The abbreviation KORONA stands for "Space Rocket, Single Stage Carrier". SRC Makeeva has been developing this rocket since 1992. In the course of creating a single-stage rocket, several designs were developed, differing from each other in starting mass, using wings, additional starting accelerators, etc. The current scheme of the KORONA 2000 is based on three innovative solutions.

The rocket scheme of vertical take-off and landing, the most famous supporter of which was the first cosmonaut engineer KP. Feoktistov. The vertical takeoff and landing apparatus does not have wings that do not operate at hypersonic speeds and only worsen the thermal regime of the structure when returning from orbit to Earth. The wedge-shaped view of the KORONA body allowed to reduce the mass of thermal protection up to 6% of the total mass of the rocket design. For comparison, on the obsolete winged American "shuttle" the relative mass of high-temperature thermal protection is more than 20%.

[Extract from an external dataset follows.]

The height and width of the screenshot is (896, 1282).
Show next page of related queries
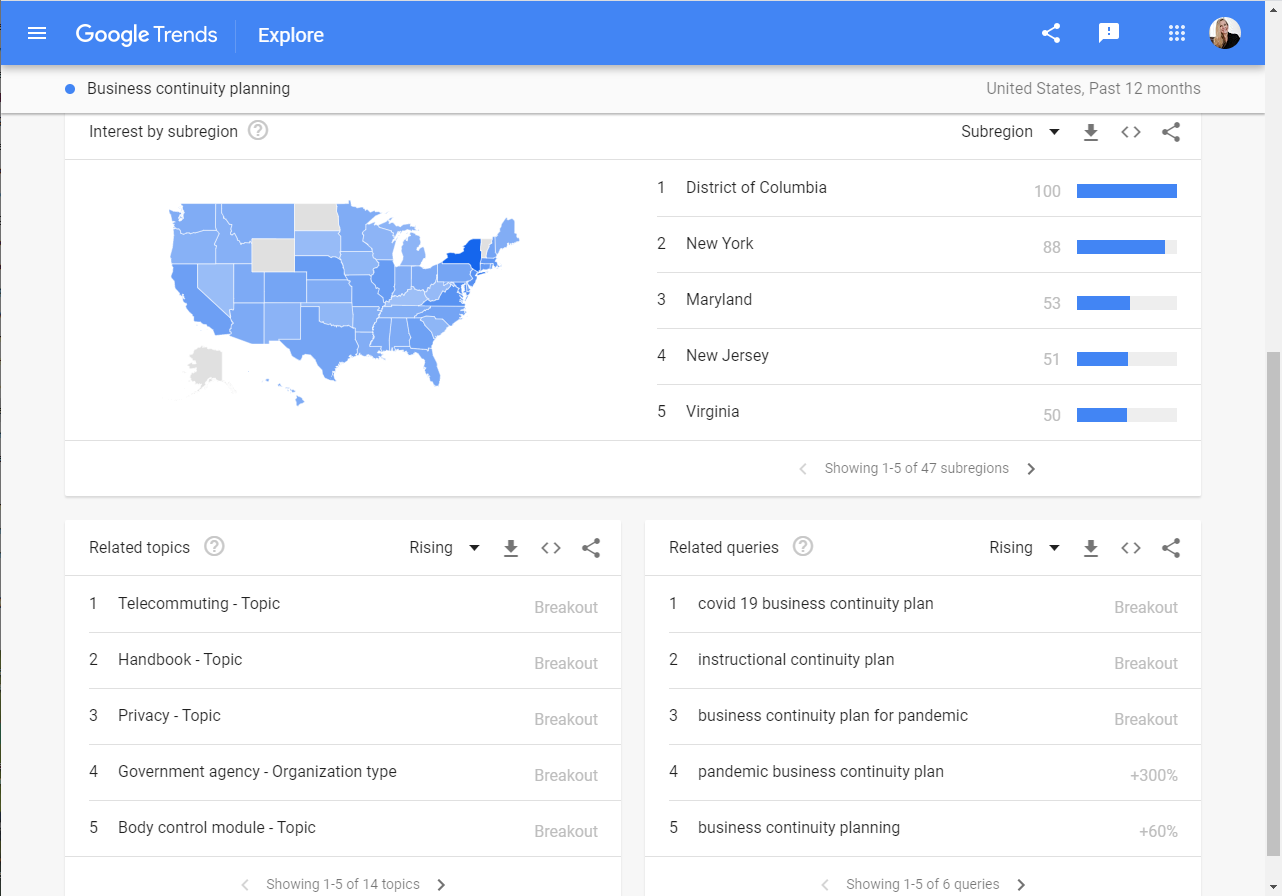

The Makeev designers opted for the latter and say they want a new aerospike engine to be developed for KORONA. This type of engine uses a spike-shaped plug instead of a traditional expanding bell-shaped nozzle to direct the engine exhaust. The design has been studied for years and was even considered at one point for the main engine of the Space Shuttle. However, no commercial model is available at present. The Bureau says the rocket would use liquid hydrogen and oxygen for propellant and oxidizer.

A powerful oxygen-hydrogen rocket engine with a central body that works equally well at different heights combines the properties of a liquid and direct-flow jet engines - the gas jet in such a rocket engine adjusts to atmospheric pressure and effectively operates both at the surface and in the stratosphere. This is a fundamental requirement for creating a truly single-stage rocket without the use of starters. This rocket engine is the only element of the KORONA design that has not yet been developed in practical cosmonautics.

Lightweight carbon fiber body with a central payload between the large tanks for liquid hydrogen and liquid oxygen. This is done to improve alignment when returning cargo from orbit. Heavier tank (with oxidizer) is located at the top of the rocket.

The reusable KORONA has a starting mass that is traditional for Russian middle-class missiles - about 300 tons. At the same time, the payload at low earth orbit is up to 6 tons when launching from Russia and up to 7 tons when launching from a sea platform at the equator - this is close to the capabilities of the popular three-stage Soyuz rocket.

A feature of the layout is a cone-shaped body compartment location in the central part of the carrier rocket. Upon returning to Earth PH controlled jet thruster produces an active maneuvering with the help of a lifting body strength in the upper atmosphere to exit the area of the spaceport. Take-off and landing is carried out with the use of simplified structures starting from the runway area. Start and landing with takeoff and landing shock absorbers placed in the rear part. The pH of this type can be used to launch offshore platforms, because it does not need a runway for landing and can use the same platform for takeoff and landing.

According to various reports the value of the development is estimated between 2.1 and 3.0 billion dollars. In the prices of 2012. If this information is correct, RN could seriously compete with the modern disposable launch vehicle. The degree of reusability as a whole - 100 flights, its individual elements - not less than 25. The most similar to this booster rocket development McDonnel of Douglas - Delta Clipper (DC-X), is a model unit of reusable launch vehicle and committed in the 1990s a total of 12 test flights within the earth's atmosphere.